J’évoquais la semaine dernière « l’ami américain ? ». C’est avec le même et important point d’interrogation que je souhaite aujourd’hui dire quelques mots de « l’ennemi russe ? ».
Les choses ont en effet beaucoup changé pour les hommes de ma génération, dont la jeunesse, et même la maturité, s’était déroulée dans un contexte de guerre froide et de menace communiste permanente, tant extérieure qu’intérieure.

Si les valeurs et les convictions qui guident l’action politique sont invariables, les situations changent, et les analyses honnêtes doivent en tenir compte, afin toujours de rechercher la vérité.

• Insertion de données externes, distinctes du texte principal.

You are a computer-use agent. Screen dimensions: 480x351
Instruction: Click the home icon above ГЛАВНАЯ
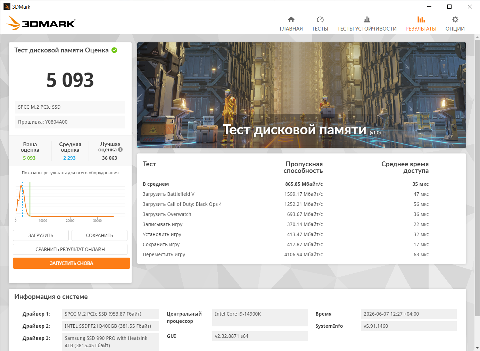point(291,19)
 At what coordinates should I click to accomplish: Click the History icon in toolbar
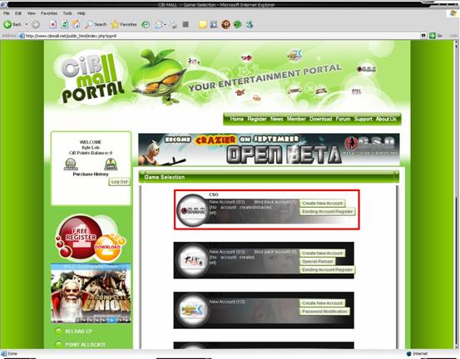[146, 24]
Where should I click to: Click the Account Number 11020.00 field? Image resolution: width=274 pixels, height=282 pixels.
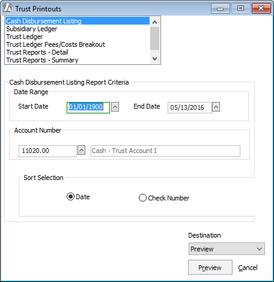pyautogui.click(x=47, y=151)
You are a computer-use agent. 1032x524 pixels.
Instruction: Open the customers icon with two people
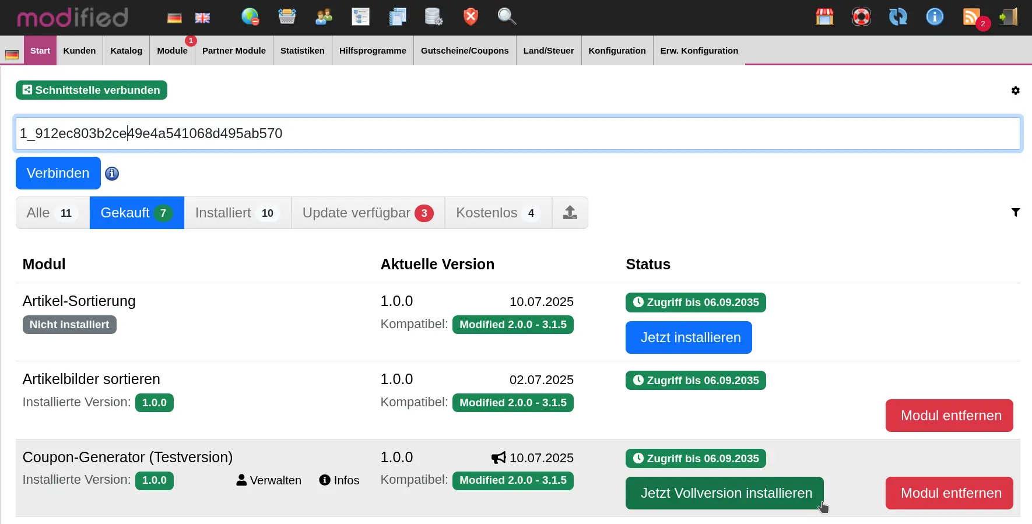pyautogui.click(x=324, y=17)
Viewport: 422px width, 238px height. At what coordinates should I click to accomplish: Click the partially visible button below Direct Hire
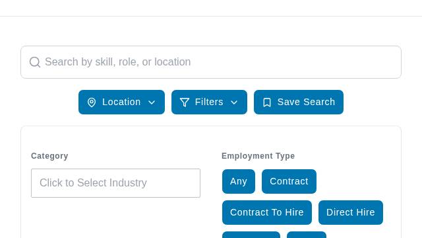tap(307, 235)
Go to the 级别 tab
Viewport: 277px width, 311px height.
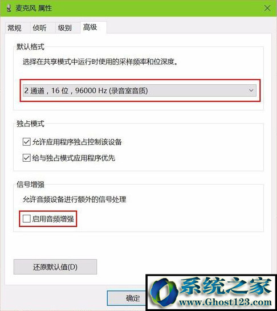coord(64,28)
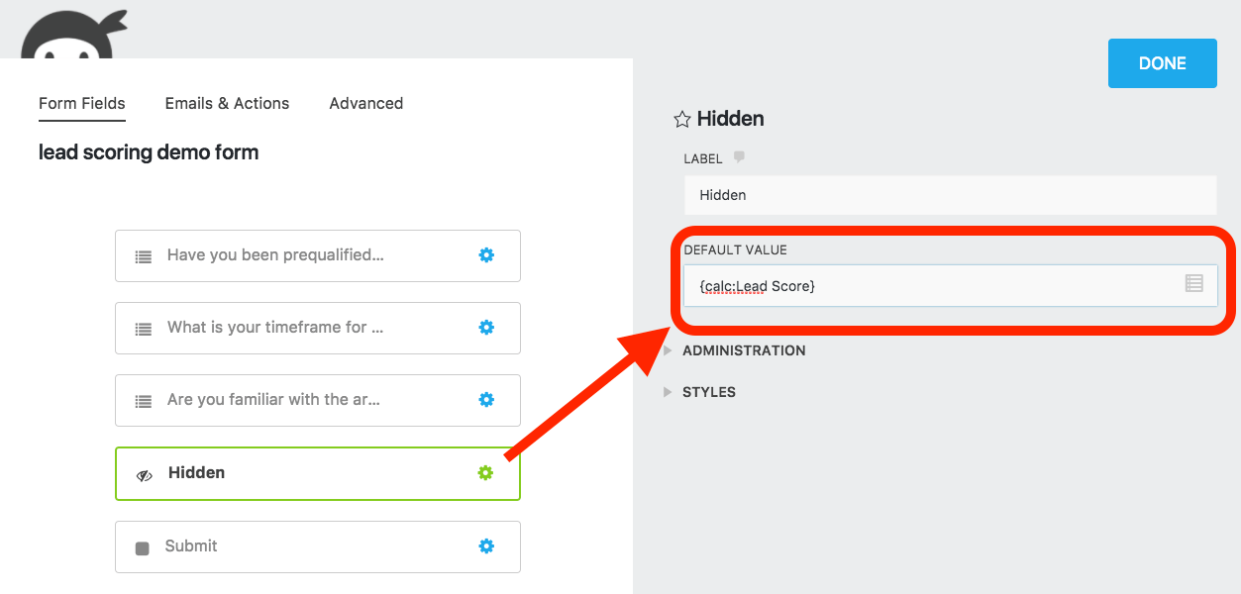
Task: Click the list icon on prequalified field
Action: (144, 256)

Où est la « déstabilisation » ?

Aujourd’hui, la Russie n’est plus une menace pour le monde occidental, mais elle est toujours traitée comme telle. Le président Macron, à la 56e conférence de Munich sur la sécurité, a cru devoir ce 15 février déclarer que la Russie va « continuer à essayer de déstabiliser » (sic) les démocraties occidentales via la manipulation des réseaux sociaux ou des opérations dans le cyberespace. Il n’en a guère donné d’exemples, ni dans le passé, ni dans le présent, et pour cause. Les commentateurs ont cité la diffusion, par un « artiste » russe, de la video obscène ayant contraint Benjamin Griveaux à renoncer à l’élection municipale à Paris. Sauf que… ce Piotr Pavlenski est un opposant d’extrême- gauche à Poutine, « réfugié politique » admis en France en 2017, et maintenu chez nous malgré une condamnation à trois ans de prison dont deux avec sursis pour avoir tenté d’incendier une façade de la Banque de France !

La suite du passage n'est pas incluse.